For your review: An overview of the various forms of Orchard caching

Topics: Customizing Orchard, General, Installing Orchard
Developer
Mar 16, 2013 at 5:26 PM
Edited Mar 16, 2013 at 7:43 PM
Hi guys,

For my own understanding I decided to try and grasp the various forms of Orchard caching and how they relate to one another and to the underlying platform. After spending a few hours digging through blog posts and source code, I decided to write down my conclusions.

I'd like to know, does this correspond to your understanding? Have I interpreted the caching landscape correctly? Any feedback would be very much appreciated!

First of all, please take a look at the diagram: Orchard caching architecture

Orchard has two built-in forms of caching: application caching and nHibernate second-level caching:
  1. Application caching is part of the core, and it is used by Orchard Core and all modules that have a caching need. Storage is provided by the abstration ICacheHolder. There is a default implementation that simply stores cached data in-memory.
  2. nHibernate second-level caching is enabled by the SysCache module, which configures nHibernate to use the SysCache2 provider for its second-level cache. The SysCache2 provider uses ASP.NET Application Caching under the hood.
Additionally, a third form of caching can be enabled by the Contrib.Cache module written by Sebastien. This module adds an Orchard equivalent of ASP.NET Output Caching. Storage is provided by the abstraction IOutputCacheStorageProvider. There is a default implementation shipped with the module that uses ASP.NET Application Cache under the hood.

ASP.NET provides two forms of caching: output caching and application caching. As mentioned, ASP.NET Application Caching is used by default for both nHibernate second-level caching and Orchard output caching. ASP.NET Output Caching however is never used in an Orchard site.

In the default caching scheme outlined above, all cached data eventually ends up in local memory, which is less than ideal if you’re running your site in a web farm. In such a scenario it is desirable to enable some sort of distributed cache. To enable distributed caching scenarios, there is the Contrib.Cache.Memcached module, also written by Sebastien. This module provides two new implementations of ICacheHolder and IOutputCacheStorageProvider respectively. The former is actually used by the latter, and effectively makes sure that all Orchard output caching and application caching is done in a Memcached service of your choice (this can be configured in the site settings for the Contrib.Cache.Memcached module).

One implementation of Memcached is Windows Azure Cache, which can be enabled in an Azure Cloud Service. Windows Azure Cache provides a Memcached shim that is installed locally in your role instances. This means you can configure the Contrib.Cache.Memcached module to work against a Memcached service running on localhost. The local Memcached shim integrates with the managed Windows Azure Cache client assembly, which in turn talks to the Windows Azure Cache service.
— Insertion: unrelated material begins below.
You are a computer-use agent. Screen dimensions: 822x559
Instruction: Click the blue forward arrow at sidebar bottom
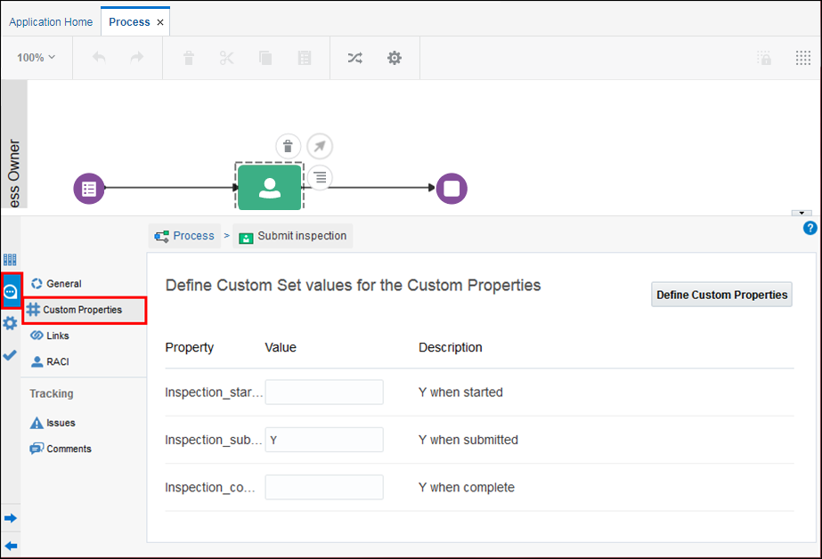point(10,517)
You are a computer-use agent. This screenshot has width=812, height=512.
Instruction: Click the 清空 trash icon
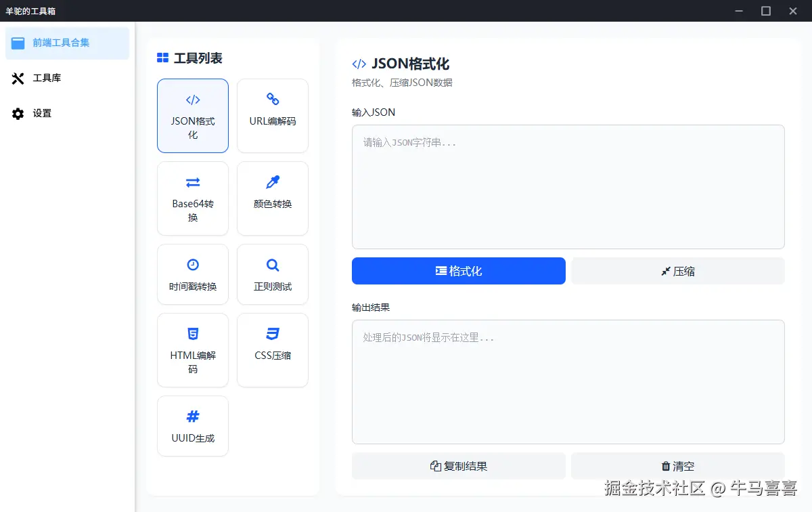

(As a side note, Windows Azure Cache is also wire-level compatible with Memcached, so using the local shim is optional but highly recommended because of some intricate details involving differences in how hash keys are generated in Memcached vs. Windows Azure Cache. Without the shim extra network hops are necessary for cache items to end up on the right cache cluster node, which is bad for performance. Also some of the more advanced caching features are only available when using the local shim.)

The Contrib.Cache.Memcached does not however adress the need to direct the nHibernate second-level cache to a distributed cache. For this purpose, there is another third-party module named Webmoco.AzureMemcached which provides an alternative nHibernate caching provider that also uses Memcached as its underlying storage. This module is preconfigured to automatically cache to a locally running Memcached shim, but could easily be modified to cache to any Memcached service.

Does the above sound about right?
Coordinator
Mar 17, 2013 at 12:05 AM
Edited Mar 17, 2013 at 12:46 AM
\bin\orchard.exe
brain dump cache

You made a mistake, which is to think that Contrib.Cache.Memcached contains a custom implementation for ICacheHolder. And you also missed something, actually there is another set of Caching modules which will be part of 1.7 but already available on Bitbucket and used in production by some. Its Orchard.Caching. But let me explain the whole picture ...

Here are the different levels of caching that Orchard can provide:

Application settings cache using the built in ICacheManager.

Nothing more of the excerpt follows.